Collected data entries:
__________________________________________________

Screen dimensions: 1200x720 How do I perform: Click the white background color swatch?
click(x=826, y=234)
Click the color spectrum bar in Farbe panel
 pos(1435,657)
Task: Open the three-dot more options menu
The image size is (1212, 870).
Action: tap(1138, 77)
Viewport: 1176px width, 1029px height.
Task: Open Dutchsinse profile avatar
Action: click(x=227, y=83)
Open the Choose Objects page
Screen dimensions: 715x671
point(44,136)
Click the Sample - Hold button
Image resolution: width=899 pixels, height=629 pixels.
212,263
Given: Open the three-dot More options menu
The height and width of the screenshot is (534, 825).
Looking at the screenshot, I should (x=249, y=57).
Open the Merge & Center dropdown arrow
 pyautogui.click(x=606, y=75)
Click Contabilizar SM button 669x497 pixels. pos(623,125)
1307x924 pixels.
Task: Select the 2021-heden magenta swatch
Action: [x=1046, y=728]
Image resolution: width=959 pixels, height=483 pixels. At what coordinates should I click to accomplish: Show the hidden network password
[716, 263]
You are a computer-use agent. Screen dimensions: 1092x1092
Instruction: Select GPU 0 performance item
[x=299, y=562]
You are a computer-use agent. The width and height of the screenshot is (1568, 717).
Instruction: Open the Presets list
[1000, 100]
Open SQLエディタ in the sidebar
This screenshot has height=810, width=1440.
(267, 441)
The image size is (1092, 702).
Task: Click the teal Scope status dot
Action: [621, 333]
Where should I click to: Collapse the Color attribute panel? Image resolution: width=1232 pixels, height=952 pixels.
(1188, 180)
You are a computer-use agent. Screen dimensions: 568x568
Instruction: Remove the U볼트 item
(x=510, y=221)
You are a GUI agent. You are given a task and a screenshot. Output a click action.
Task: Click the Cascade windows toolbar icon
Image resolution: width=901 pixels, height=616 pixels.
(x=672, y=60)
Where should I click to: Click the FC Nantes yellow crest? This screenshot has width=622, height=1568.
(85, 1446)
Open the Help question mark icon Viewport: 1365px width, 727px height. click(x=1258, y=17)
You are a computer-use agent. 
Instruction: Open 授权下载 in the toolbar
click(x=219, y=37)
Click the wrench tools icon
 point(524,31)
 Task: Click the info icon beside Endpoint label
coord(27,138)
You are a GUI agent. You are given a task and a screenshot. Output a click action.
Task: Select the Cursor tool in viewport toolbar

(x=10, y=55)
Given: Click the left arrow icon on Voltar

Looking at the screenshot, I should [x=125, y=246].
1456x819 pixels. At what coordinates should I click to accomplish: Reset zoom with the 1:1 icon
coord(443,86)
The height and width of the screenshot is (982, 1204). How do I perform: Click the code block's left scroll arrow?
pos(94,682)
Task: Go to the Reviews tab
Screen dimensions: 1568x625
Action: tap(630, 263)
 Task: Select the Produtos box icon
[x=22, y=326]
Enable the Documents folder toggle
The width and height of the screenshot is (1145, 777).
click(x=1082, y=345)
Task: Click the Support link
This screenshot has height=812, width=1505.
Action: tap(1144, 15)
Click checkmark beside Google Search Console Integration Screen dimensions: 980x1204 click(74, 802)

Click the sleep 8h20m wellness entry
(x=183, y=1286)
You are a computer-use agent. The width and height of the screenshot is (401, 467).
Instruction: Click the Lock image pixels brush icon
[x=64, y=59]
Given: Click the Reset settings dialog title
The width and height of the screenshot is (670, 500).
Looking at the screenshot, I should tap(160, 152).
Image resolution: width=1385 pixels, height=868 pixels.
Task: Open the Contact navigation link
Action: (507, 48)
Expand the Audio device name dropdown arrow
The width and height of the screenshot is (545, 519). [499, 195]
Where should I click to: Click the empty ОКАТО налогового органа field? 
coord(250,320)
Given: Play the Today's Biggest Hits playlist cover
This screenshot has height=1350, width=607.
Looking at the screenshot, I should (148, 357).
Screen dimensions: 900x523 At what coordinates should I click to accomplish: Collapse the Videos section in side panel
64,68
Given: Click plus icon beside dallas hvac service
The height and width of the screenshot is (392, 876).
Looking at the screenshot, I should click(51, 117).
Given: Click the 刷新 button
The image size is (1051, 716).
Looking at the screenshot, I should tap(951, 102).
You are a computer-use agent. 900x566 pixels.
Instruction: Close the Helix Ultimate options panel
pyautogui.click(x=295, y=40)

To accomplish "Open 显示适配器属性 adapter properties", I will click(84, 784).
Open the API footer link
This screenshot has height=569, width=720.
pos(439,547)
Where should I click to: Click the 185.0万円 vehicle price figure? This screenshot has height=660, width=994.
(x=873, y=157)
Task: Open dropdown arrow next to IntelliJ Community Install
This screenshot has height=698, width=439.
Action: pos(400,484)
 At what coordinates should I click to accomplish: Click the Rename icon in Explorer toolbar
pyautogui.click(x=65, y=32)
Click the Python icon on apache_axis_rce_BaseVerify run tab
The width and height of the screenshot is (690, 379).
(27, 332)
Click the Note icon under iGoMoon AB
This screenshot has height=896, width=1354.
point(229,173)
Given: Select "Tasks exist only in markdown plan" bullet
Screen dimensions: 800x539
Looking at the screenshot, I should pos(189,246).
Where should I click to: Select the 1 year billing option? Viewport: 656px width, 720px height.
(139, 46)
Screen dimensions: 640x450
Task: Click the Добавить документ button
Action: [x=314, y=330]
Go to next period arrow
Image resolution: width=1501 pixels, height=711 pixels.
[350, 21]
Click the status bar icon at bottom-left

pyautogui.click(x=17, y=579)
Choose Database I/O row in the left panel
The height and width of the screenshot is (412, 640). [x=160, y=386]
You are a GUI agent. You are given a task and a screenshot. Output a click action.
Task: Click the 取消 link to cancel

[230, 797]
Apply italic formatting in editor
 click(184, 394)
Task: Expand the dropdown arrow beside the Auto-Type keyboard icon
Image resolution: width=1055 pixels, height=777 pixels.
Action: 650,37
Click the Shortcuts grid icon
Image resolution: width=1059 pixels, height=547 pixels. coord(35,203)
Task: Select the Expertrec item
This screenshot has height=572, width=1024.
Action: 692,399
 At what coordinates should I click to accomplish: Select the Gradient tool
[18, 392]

__________________________________________________

EXERCISE INSTRUCTIONS:
Line count for "computer": state how many lines of the records contain it, and give only the number.

RESPONSE AREA:
6